Grands mots… Grands remèdes…

Mal de maires ?

148

On me dit qu’après le naufrage de leur parti « les rats quittent le navire ». Purge, saignée, et escampette sont l’itinéraire fléché de bien des vaincus après chaque scrutin.

Mais comparer cet enfuiement hygiénique et riche de promesses à la débandade désespérée des petits rongeurs à longue queue devant un danger imminent manque de respect pour la cause animale. Ce serait même un tantinet taquin si le tantinet avait encore cours en politique.

L’expression « les rats quittent le navire » raconte avec brutalité le dégagisme autoprescrit de certains élus, de bâbord comme de tribord, qui oublient en cale sèche les électeurs qui leur ont accordé leur confiance.

Mais attention le prochain navire adopté à l’unanimité de soi-même peut s’avérer, un tour de scrutin plus avant, une bien frêle embarcation d’où l’on risque à tout moment d’être débarqué !

Comme ne le disaient ni Confucius ni San Antonio (ils auraient pu le dire si une mort prématurée ne les avaient arrachés de notre affection) : « En eaux troubles pour ne pas rester en rade, il faut vriller de la queue et de la nageoire pour ne pas perdre de vue sa mangeoire ».

Quand la foule se défoule, cette grande folle nous affole d’une houle ressentie peu ou prou de la poupe à la proue.

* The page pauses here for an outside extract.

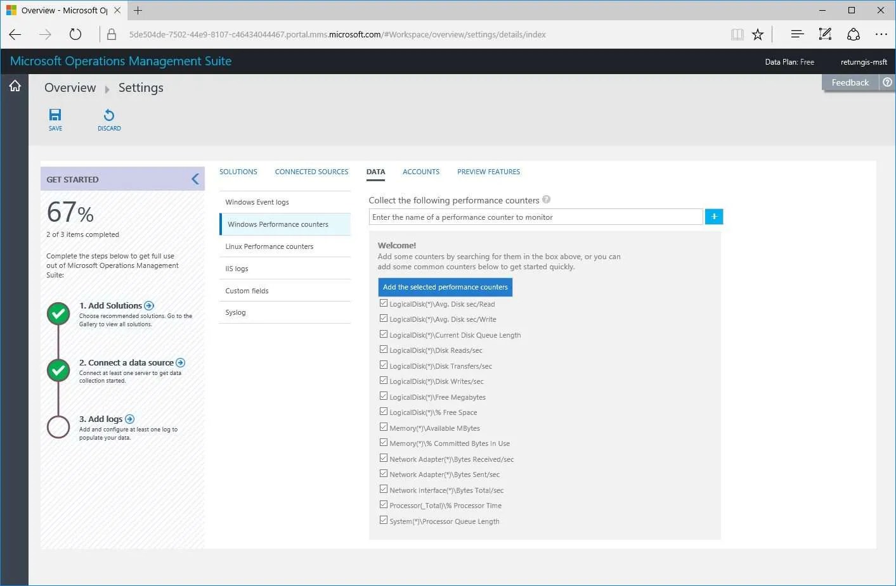Click the performance counters help info icon
The image size is (896, 586).
(547, 200)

Et il faut avoir le cœur bien accroché ! C’est pourquoi chez les Grecs, grands navigateurs et promoteurs de la démocratie, nausia était le mal de mer, venu de naus, le bateau, ce qui nous a donné : la nausée. Il nous arrive d’en souffrir encore…

On voit que ça n’est pas d’hier qu’il est compliqué de mener sa barque. Et d’éviter les naufrages quand manquent les suffrages.